Deeper analysis is often required to interpret the bounce rate accurately. For example, did the visitor find what they were looking for and stay on the page for a long time? Or were they disappointed and immediately closed the page?

There are cases where the landing page contains a lot of content and a long stay on the same page indicates that the reader is interested in the content.

If you distinguish between the cases when a visitor is engaged with the content versus immediately closing the page, you will get more insight into the bounce rate.

A good way to measure this is to automatically trigger an event when readers stay for a minimum amount of time. You can find more information on this topic here.

If you want the readers to be more engaged with your site you should analyze the data according to bounce rate and the number of page views per session in the below ways:

  1. Which content leads a visitor to consume more pages on the site and which leads to a high bounce rate.
  2. Does the landing page offer a visitor the option to continue and engage with the site?
    • Does the landing page lead to additional pages on the website?
    • Does it have other actions that can be measured?
    • Does it have a navigation?
    • Does it have a widget of recommendations?
  3. Does the landing page lead to a call to action?
    • To an affiliate page? In this case, the next page doesn’t necessary will have the Google Analytics code and, as a result, it will count as a bounce.
  4. If measuring desktop performance, what does the page communicate above the fold?
  5. What traffic sources lead to a high bounce rate? Focus on the sources that get the best results. (See also the previous point).

4. Landing page

You can also investigate your owned campaign’s performance by checking the landing page (Acquisition; social; landing page). This is the page the reader landed on when entering your site. Check whether there is a page which drags your results down and optimize accordingly.
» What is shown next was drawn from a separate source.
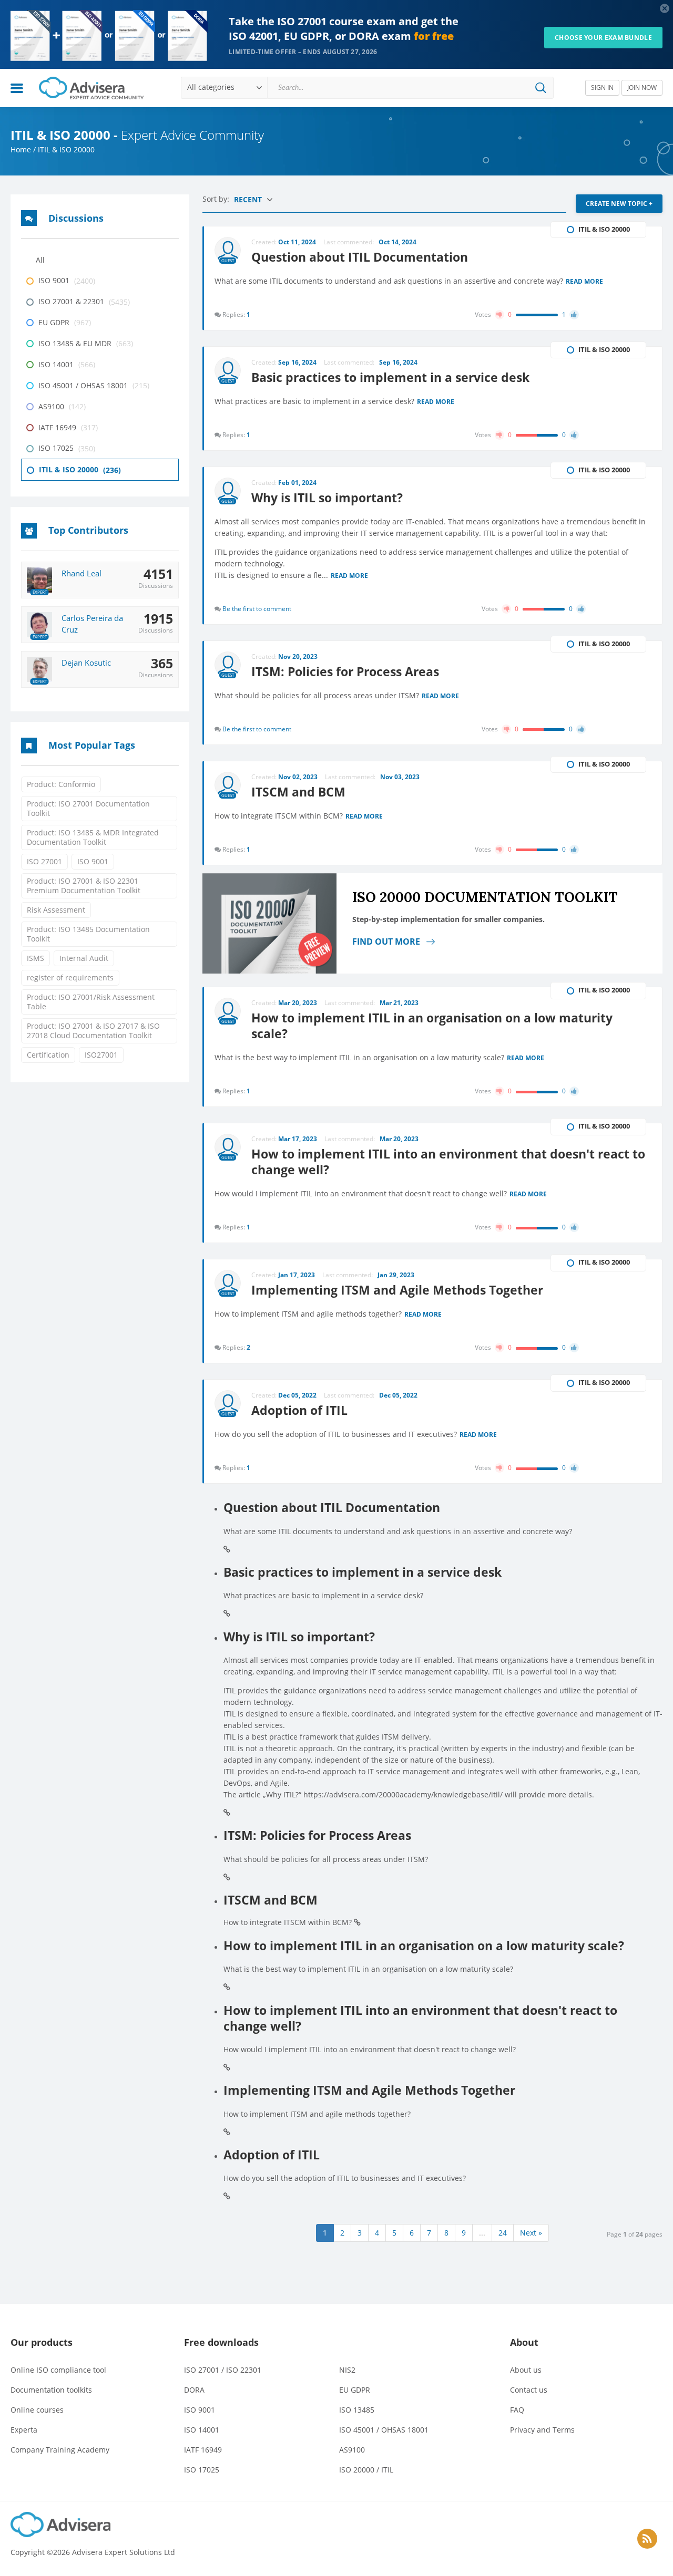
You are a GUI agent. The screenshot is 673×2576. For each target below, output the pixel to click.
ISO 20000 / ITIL (366, 2470)
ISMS (35, 958)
If you are promoting various items for a single URL, you can use UTM_content parameter to differentiate between them.

In this case, you will need to add another dimension for each report to check the data:

Acquisition; Ad Content – add another dimension – Other → Acquisition —>  Ad Content

Key Takeaways

Measurement and proper analysis is key to success with Outbrain Amplify. As a best practice, remember to set up separate campaigns for your earned and owned content. Additionally, for owned content, remember to set up UTM parameters to identify traffic sources to your site and traffic sources within your campaign.

Investigating and analyzing your bounce rate is also hugely important, as a high bounce rate may not be all that it seems. Additionally, so is proper analysis of your landing page’s performance.

I hope these tips and best practices help you with your next Outbrain campaign. If you are interested in more tips, you can always check out our Outbrain Help Center as well.